Monsoon season
I'm in the process of deciding how much weight to give to the common guidebook advice about when not to travel to India: monsoon season. My initial thoughts are that I should go when I can go, guidebooks to unfamiliar places cater to the risk-averse mean of Western travelers, and the monsoon is apt to be very manageable. It is, as our parents and Peter Gabriel used to say, only water.
Why on earth would you ignore advice that is so, so ubiquitous? A quick google search revealed that Delhi averages half an inch of rain a day during August, or basically a constant downpour. Not exactly amenable to walking around and taking pictures, imo. - MWR's old friendWell, goodness, MWR's old friend, why on earth does MWR do half the things MWR does? One reason is that I love to dispute accepted wisdom (though long a convert to, and even an owner of, proper evening dress for gentlemen). I'm conscious of how this contraphilia can prejudice me. Still, when writers go on and on about the breadth and diversity of the subcontinent, and then somewhere pronounce "don't go in the summer," it's the irony that always stands out.

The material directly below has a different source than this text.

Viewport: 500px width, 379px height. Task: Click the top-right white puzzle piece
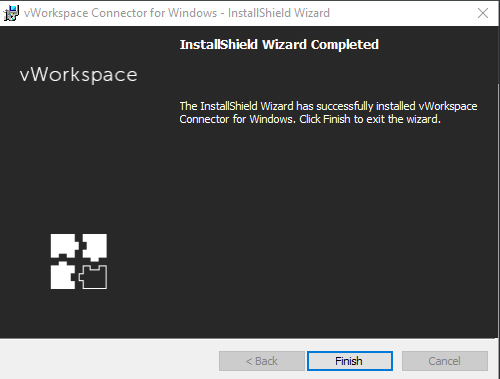pos(95,247)
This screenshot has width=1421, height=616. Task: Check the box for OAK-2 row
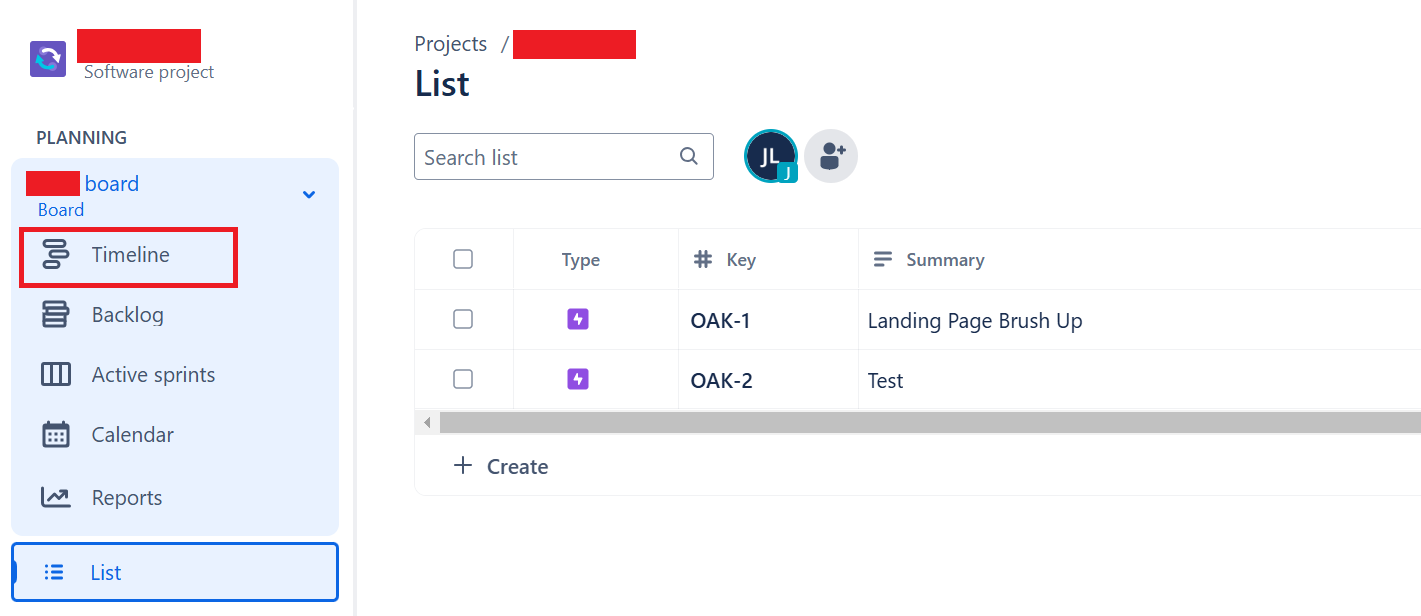point(463,379)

Shall writers consider whether readers will be somewhere when August means 25 wet days and two feet of rain, or is it more like 12 rainy days and ten inches? I'm not thinking about Mumbai during this period, though it might be epic. Are writers considering that overcast days are best for my photography? No, they are considering that rainy days will reduce my chances of having the guidebook-template trip most readers likely have in mind. I'm an outlier. And I can deal with some rain, for God's sake. I won't have come all that way to sit inside waiting for the Cat in the Hat to come entertain me. My guess is that it's not a "constant downpour," but more episodic and heavy rain. That's the pattern I expect to see in warm areas with high rainfall totals.

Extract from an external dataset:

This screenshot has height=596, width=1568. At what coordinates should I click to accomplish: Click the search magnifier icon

A few years ago, though web postings, I was decisive in convincing a NYC-based photographer that he should come to Olympic National Park in October. His impression had been that it would be raining all the time, but I was able to locate historical data suggesting it might not rain much at all on his proposed dates in the park:
Looking at the dates of your trip during the 2000-2004 period, I count 10 days with recorded rainfall and 25 days without. On only four days out of the 35 was there rainfall in excess of two-tenths of an inch. This is in a place that averages about 117 inches of rain a year.Here, closer examination showed that an outsider's impression about some of our local weather was way off base. I'm not expecting this level of "clarification" about monsoon season on the central plains, but I'm comforted to read comments like this on a popular bulletin-board site for India travel:
As you can gather, it typically does not rain incessantly on days when rainfall is recorded, so even if your weather were not ideal there would likely be significant periods when it was not raining. It is a safe assumption that it will be cloudy during your visit, but you might get lucky
There's really only one answer to any monsoon question: you might get wet, you might not. India's summer monsoon is usually an afternoon cloudburst, though sometimes you catch a spell where it rains for a few days straight. The monsoon is not a constant month-long deluge.

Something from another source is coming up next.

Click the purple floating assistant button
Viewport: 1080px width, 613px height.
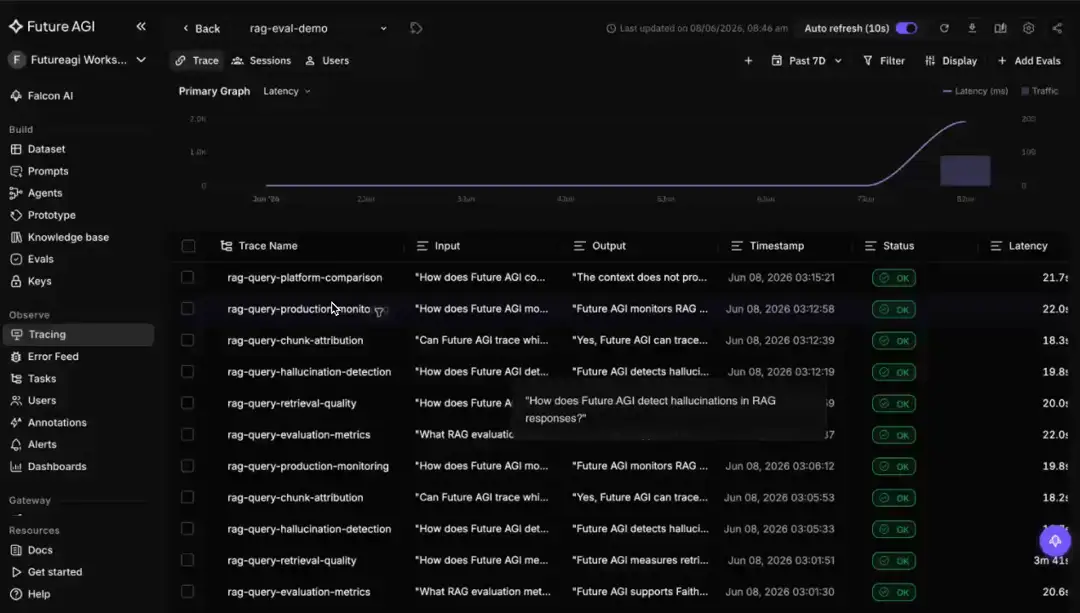(1055, 541)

Labels: a modest proposal from MWR, contraphilia, India
1 Comments:
The bulletin board comment is comforting. I had wondered, since my last message to you, about the intensity and duration of actual rain falling. I thought about South Florida, where in some seasons it predictably pours every afternoon between 3 and 5, but is otherwise quite nice (though hot and sticky). Here in Portland, a half-inch in 24 hours usually means it's been raining all day hard enough that you would avoid being out in it. But I do remember living in New York and Washington and how there they typically have shorter and more intense periods of rain.
In any case, whenever you decide to go, I'll look forward to hearing about it and seeing the photos.